Into comfort food?  Then make rice krispies instead.  Except make them better.  Start with the marshmallows. No corn syrup or refined sugars and no artificial flavoring allowed.  They are so much better.  Fluffy, springy, and soft, with a mellow maple undertone and little flecks of vanilla.  Add those to a little bit of browned butter, mound up a mountain of rice krispies, and press into a buttered pan.  Beautiful, and so much healthier than those little blue packages.  

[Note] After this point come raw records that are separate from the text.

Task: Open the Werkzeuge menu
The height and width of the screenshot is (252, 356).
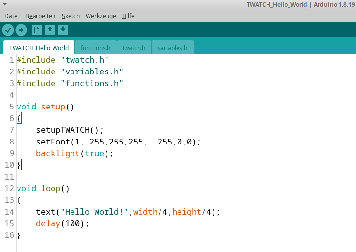Action: 101,16
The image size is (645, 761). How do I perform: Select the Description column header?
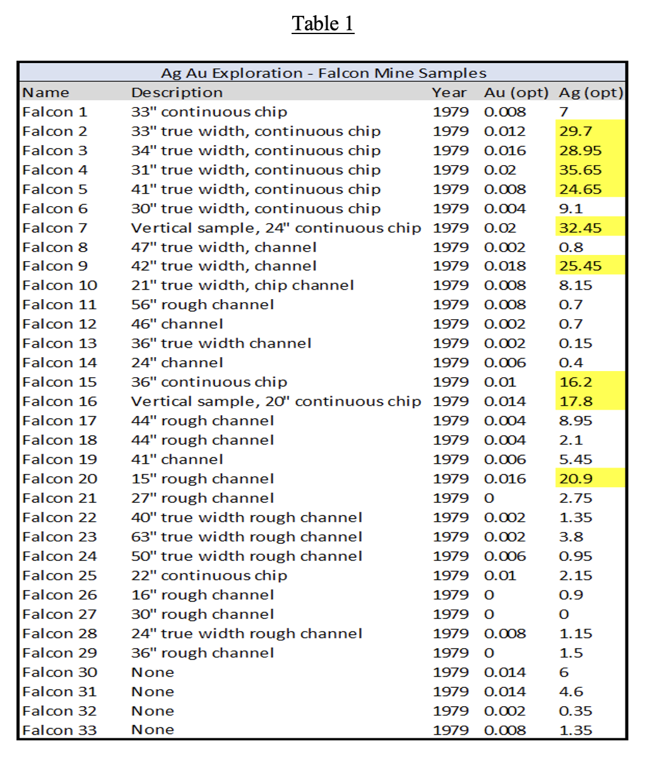177,93
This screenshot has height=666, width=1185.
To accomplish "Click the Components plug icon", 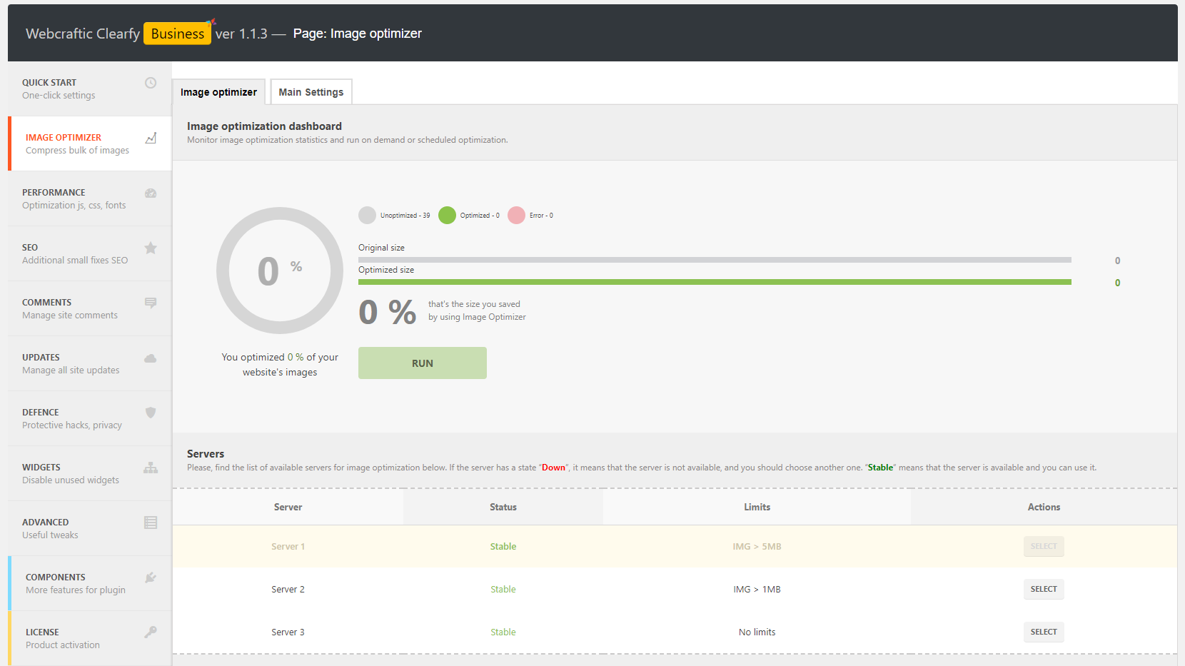I will tap(151, 577).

Cinnamon Swirl Cookies with Dulce de Leche
adapted, in part, from smittenkitchen
for the (quick) dulce de leche:
ingredients:
2 cans sweetened condensed milk
a few healthy pinches of good-quality sea salt
directions:
Preheat oven to 350 degrees F.  Pour the milk into an oven proof dish, and sprinkle with sea salt.  Put aluminum foil over the top, and place in the oven for 30-40 minutes, checking and swirling often to avoid overflow.  Once toffee colored, pull from oven, add another pinch of salt, and let cool.  
for the cookies:
ingredients:
4 ounces (1 stick) butter 
1/3 cup confectioners’ sugar, sifted
1 egg yolk
splash vanilla
big pinch of salt
1 cup flour
2 tablespoons brown sugar
2 teaspoons cinnamon
directions:
Preheat oven to 350 degrees F.  Cream the butter, sugar, and salt together until fluffy.  Add in the egg yolk and a splash of vanilla extract, and mix until combined.  Add in the flour all at once, and mix until a dough forms.  Weigh out the dough, divide in half, and add half of the dough back into the mixer bowl.  Add the brown sugar and cinnamon in, and mix until combined.  Take the vanilla dough and knead it together with the cinnamon briefly, until they begin to swirl together.  Roll out the dough to a 1/8 inch thickness, and cut out cookies.  Gather scraps and reroll.  Bake cookies, spaced 1/2 inch apart, for 10-12 minutes, until they are starting to be golden at the edges and the centers are no longer puffy and soft.  Let cool, and fill with dulce de leche.
 
Brown Butter, Maple, and Vanilla Bean Rice Krispies (Snobby Krispies Treats)
for the marshmallows:
adapted from Gourmet, via smittenkitchen
ingredients:
1 tablespoon plus 1 1/4 teaspoons gelatin
1/2 cup cold water
1 cup unrefined sugar (I used evaporated cane juice)
1/4 cup maple syrup
big pinch salt
1 egg white
scrapings of 1 vanilla bean
mixture of 1/2 confectioners’ sugar and 1/2 cornstarch (about 1/3 or 1/2 cup)
directions:
Oil a 9 x 12 pan.  Add 1/4 cup of the water to the bowl of a stand mixer, and sprinkle gelatin over top to soften.  In a heavy saucepan, cook the maple syrup, last 1/4 cup water, salt and sugar until a candy thermometer reads 240 degrees F.  Pour syrup over gelatin.  With the whisk attachment, beat mixture until thick and nearly tripled in volume.  Meanwhile, beat the egg white with the vanilla bean scrapings until stiff peaks form.  Once the gelatin mixture is done whipping up, beat in the egg white until just combined.  Scrape marshmallow into pan, dust the top with confectioners sugar mixture.  Chill until firm, at least 3 hours and up to one day.  Once marshmallow is firm, turn it out onto a cutting board and slice into pieces using a well oiled knife.
for the krispies:
ingredients:
3 tablespoons high-quality European butter (I used Kerrygold)
10 ounces marshmallows
8-9 cups rice krispies
directions:
Butter a 9 x 12 pan well.  In a heavy saucepan, brown butter.  Once browned and nutty, add in marshmallows, and stir well until they are all melted and homogeneous.  Add in the rice krispies and stir until all the krispies are coated, but not inundated with marshmallow (you may need to add more so that the bars aren’t too sticky).  Scrape into the pan and press down with a buttered spoon.  Let cool, then cut into bars.